SHORT EXERCISE ▸ Rewrite the rows starting at the line that contains "900x435 pixels." and ending after the line that contains "Action: [322, 769]", including the requests. Multiply every click coordinate in the answers by 1.3, rounding to whole numbers with halves rounded up, and leave all other text and numbers as they are.

....

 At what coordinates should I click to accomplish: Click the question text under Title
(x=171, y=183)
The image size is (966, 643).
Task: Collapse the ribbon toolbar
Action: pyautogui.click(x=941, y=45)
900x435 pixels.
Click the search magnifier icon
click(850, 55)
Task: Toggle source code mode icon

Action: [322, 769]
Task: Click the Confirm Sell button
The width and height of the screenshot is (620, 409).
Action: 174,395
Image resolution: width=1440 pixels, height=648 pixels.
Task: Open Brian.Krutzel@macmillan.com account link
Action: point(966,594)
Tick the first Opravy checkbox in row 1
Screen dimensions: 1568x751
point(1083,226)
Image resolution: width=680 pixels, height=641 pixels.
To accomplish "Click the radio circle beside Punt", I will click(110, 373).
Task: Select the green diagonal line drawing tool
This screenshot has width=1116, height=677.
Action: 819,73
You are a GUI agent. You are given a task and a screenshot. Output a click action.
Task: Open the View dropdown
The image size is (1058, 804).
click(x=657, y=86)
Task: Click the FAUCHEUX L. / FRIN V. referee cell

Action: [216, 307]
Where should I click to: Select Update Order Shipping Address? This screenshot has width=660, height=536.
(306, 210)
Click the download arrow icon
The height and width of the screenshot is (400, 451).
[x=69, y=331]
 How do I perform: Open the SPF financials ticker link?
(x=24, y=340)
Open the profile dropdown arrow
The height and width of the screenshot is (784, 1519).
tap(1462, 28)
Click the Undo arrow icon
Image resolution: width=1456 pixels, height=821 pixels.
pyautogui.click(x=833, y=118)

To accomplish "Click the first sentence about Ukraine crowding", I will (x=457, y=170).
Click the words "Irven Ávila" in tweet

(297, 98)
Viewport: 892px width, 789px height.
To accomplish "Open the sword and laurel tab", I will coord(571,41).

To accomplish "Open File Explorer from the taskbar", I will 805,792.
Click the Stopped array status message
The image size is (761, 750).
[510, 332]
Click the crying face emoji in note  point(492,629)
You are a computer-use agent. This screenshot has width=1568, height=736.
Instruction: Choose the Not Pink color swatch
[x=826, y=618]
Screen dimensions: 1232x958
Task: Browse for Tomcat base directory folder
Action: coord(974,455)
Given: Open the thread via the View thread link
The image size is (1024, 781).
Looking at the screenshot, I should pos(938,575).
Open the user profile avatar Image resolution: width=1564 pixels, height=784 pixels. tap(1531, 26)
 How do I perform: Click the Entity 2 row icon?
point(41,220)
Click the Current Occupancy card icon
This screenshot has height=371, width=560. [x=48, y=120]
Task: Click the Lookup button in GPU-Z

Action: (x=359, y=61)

....

RESULT FOR THIS EXERCISE ▸
900x435 pixels.
Click the search magnifier icon
click(1105, 72)
Task: Toggle source code mode icon

Action: [419, 1000]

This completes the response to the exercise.